At Long Last — “Modernist Bread” is Available
As reported here in the past, I was fortunate enough to have been invited by Nathan Myhrvold to contribute to his monumental book project, Modernist Bread, about five years ago. Well, what he originally suggested might be a two or three volume collection has at last been published. It didn’t take long for Nathan and his resident Modernist team of bakers and chefs to realize that it would take at least four volumes, and then, as the research and discoveries kept coming in, it grew to five volumes and over 2,642 pages, not to mention an additional workbook volume with all the recipes and formulas, printed on special stain resistant paper, that could be taken fearlessly into the kitchen or bakeshop. As a contributing editor (technically, they have me listed as “Acquisitions Editor”) my work included some research, writing, editing, reviewing, and talent hunting. However, compared to the overall contributions of the whole team, my work was a mere drop in a huge ocean. The heavy lifting was done by Nathan and his co-author Francisco Migoya, along with the baking and research team, as well as by publisher Stephanie Swane, senior editor Maggie Wheeler, and a large team of writers, editors, designers, and marketing specialists. Producing the book was tantamount to producing a movie, with an endless scroll of hundreds of credits going to many people known only to each other and to those who open to the eight pages of contributors listed in the back of Volume 5. It is, indeed, an impressive village of talent. (My apologies to all the folks I personally met and worked with during my short time in Bellevue, Washington, where it all happened, for not listing you here by name, but your photos and titles are on display in Volume 5, and all of you were pretty awesome!).

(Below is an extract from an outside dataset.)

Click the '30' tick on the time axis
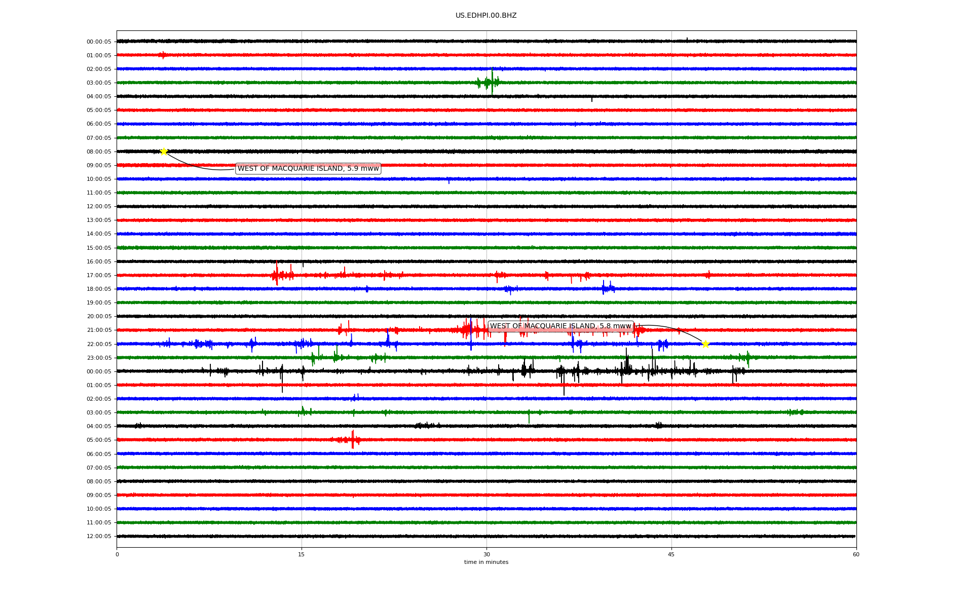The width and height of the screenshot is (973, 608). (487, 554)
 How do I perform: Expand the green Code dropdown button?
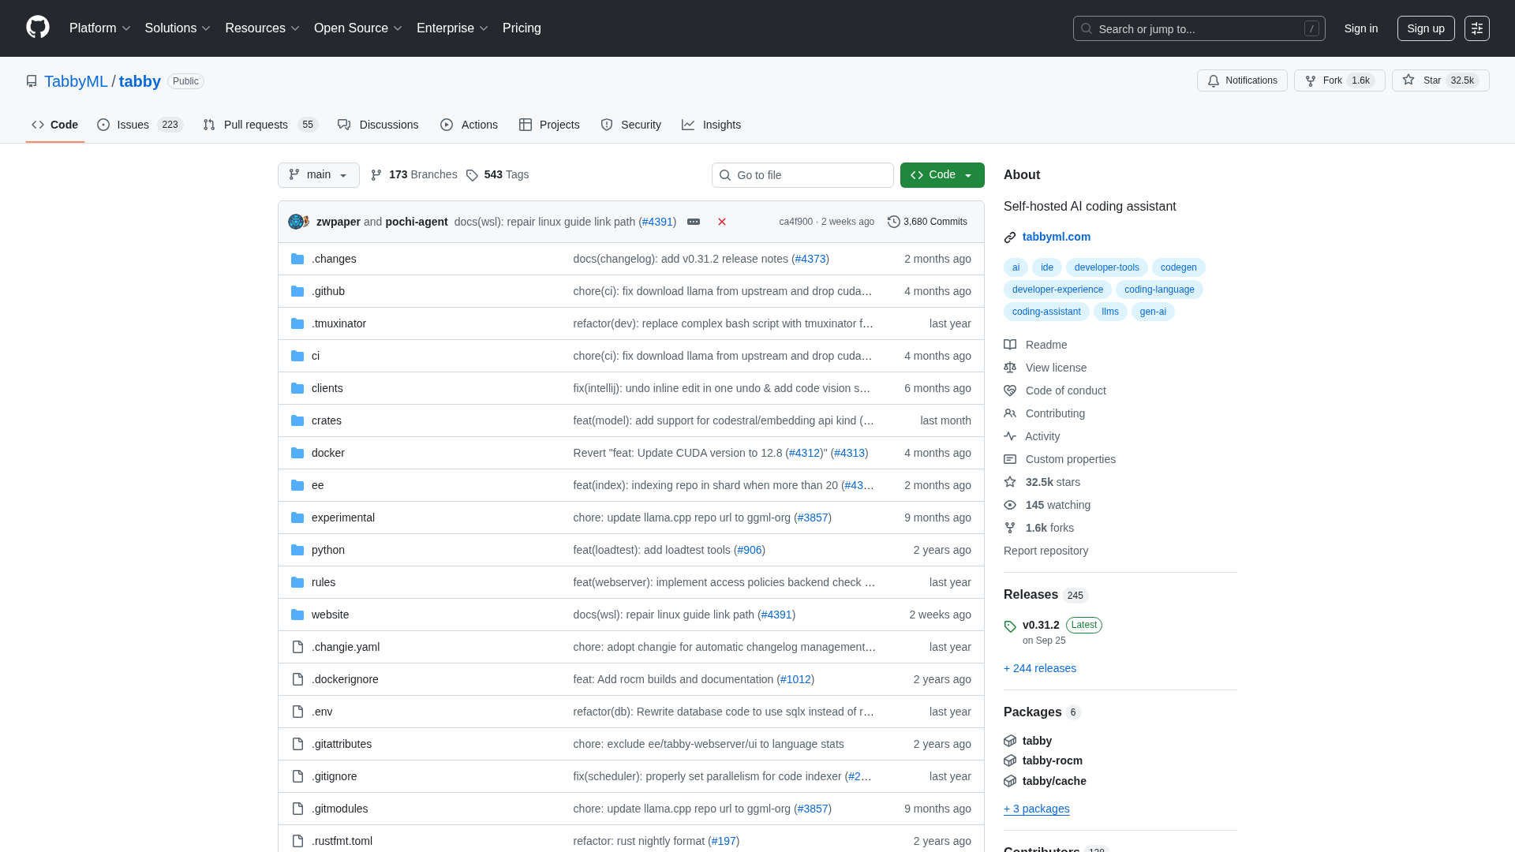click(x=941, y=175)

But even more awesome is the book itself — it’s really 5, no 6 books, but, since they all come in an impressively designed stainless steel box, with the cutout letters MB carved into the frame, I will refer to it as a single book in six volumes, including the bonus 400 page “Kitchen Manual” volume. It weighed about 60 pounds when it arrived, safely packed in a shipping box nestled within another shipping box (I’m impressed with attention to details like that, which is a level of care rarely found anymore in today’s mail order world). Anyway, that’s a lot of book!
Okay, so yes, on the outside it’s all pretty impressive but what about the content? Does the substance match the sizzle? Is it worth the approximately $600 that it lists for? Oh yeah! But, then again, I’m not an objective reporter here, just a proud participant, so you will have to judge for yourself. All I can say is that when I first heard about this project, nearly five years ago, I nicknamed it, “the bread book to end all bread books,” and the final product proves that I was right. After all, it covers the entire known history of bread, the key personalities, and a very in-depth explanation of the science of bread, including background on all the ingredients, and descriptions of every imaginable tool and technique, Just as he did with his earlier Modernist Cuisine six volume book set, Nathan Myhrvold has established a new benchmark about what a book can be. This is comparable to the publication of an Encyclopedia Britannica of bread, and the level of vision, and the investment of financial resources and risk to pull this off, is unprecedented. There are already some heated discussions on the web regarding the findings reported in this book, amplified by Nathan’s recent interviews in the New York Times and other journals about the efficacy (or lack thereof) of whole grain versus white flour. And some of the book’s other pronouncements about the effects of or the ideal amount of steam, and other misunderstood truisms and accepted myths about bread, are bound to stimulate lots of chatter.
Here’s a link to some notable press about the book: Click here and, of course, you can read all about it and see more photos if you go to the Amazon page by clicking here. There are 1,200 hundred recipes and formulas (that’s not a typo) and, yes, “Modernist Bread” pretty much covers it all but, of course, it will not be the end of all bread books. That would be like saying the gluten-free and the low carb grain-brain movements ended bread. Not gonna happen! Yes, more bread books will inevitably come but, after this book, all bread authors will have to raise their game.
If you have a loved one who, like me, is a serious bread head (and there are many of us), and if money is not an obstacle in expressing that love, this is the gift for him or her! Just be sure to tell them to, “Protect your back and lift with your legs when the box arrives!”